═══ Records for processing ═══

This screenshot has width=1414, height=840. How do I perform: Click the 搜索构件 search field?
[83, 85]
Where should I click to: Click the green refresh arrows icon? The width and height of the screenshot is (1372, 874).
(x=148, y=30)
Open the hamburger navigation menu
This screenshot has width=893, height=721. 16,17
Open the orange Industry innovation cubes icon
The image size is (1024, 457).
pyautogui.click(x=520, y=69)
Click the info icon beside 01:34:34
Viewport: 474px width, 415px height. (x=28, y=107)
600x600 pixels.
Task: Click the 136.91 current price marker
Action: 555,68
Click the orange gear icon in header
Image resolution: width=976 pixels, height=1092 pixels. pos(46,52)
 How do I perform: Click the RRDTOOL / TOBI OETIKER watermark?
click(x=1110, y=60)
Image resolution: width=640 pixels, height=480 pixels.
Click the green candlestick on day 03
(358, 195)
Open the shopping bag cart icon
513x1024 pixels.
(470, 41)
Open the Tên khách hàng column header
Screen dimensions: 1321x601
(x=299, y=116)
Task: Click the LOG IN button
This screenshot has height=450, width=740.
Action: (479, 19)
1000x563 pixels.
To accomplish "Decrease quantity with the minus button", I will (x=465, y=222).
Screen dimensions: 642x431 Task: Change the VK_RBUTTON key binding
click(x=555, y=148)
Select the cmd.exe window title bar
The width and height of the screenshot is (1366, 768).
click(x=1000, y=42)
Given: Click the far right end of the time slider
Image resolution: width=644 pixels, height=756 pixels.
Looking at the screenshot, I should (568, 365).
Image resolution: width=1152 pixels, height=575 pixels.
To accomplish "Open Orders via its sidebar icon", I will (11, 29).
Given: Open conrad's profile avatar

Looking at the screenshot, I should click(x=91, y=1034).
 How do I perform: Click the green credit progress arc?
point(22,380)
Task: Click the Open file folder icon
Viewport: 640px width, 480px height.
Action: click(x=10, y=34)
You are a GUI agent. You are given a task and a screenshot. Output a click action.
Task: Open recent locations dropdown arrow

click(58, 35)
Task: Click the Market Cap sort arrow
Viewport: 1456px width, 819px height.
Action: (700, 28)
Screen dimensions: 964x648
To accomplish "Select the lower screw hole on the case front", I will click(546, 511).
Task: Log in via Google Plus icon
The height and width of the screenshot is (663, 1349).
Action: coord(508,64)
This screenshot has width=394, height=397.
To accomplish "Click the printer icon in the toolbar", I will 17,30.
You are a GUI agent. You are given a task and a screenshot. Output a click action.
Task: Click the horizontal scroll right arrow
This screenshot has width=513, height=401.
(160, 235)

═══

### Task objective:
Of all the lines above, tally those with the word "right". Write the total only.

### Answer:
2